Rows showing where targets appear —
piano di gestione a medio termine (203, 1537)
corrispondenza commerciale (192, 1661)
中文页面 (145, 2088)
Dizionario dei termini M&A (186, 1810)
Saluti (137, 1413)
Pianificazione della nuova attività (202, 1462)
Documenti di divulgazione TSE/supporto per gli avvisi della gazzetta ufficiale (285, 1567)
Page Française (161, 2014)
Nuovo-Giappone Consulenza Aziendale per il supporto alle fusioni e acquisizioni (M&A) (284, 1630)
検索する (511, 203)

* * *

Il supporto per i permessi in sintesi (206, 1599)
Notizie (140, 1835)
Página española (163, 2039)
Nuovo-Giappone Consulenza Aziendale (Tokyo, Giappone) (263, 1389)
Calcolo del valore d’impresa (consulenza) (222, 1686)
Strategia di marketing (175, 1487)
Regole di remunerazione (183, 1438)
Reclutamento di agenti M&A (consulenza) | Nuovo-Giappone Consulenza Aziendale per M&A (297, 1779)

Given task —
Report each line of the material above that contains the string "Aziendale", treating uppercase and lowercase letters as different.

Problem solution —
Nuovo-Giappone Consulenza Aziendale per il supporto alle fusioni e acquisizioni (M&A) (284, 1630)
Nuovo-Giappone Consulenza Aziendale (Tokyo, Giappone) (263, 1389)
Reclutamento di agenti M&A (consulenza) | Nuovo-Giappone Consulenza Aziendale per M&A (297, 1779)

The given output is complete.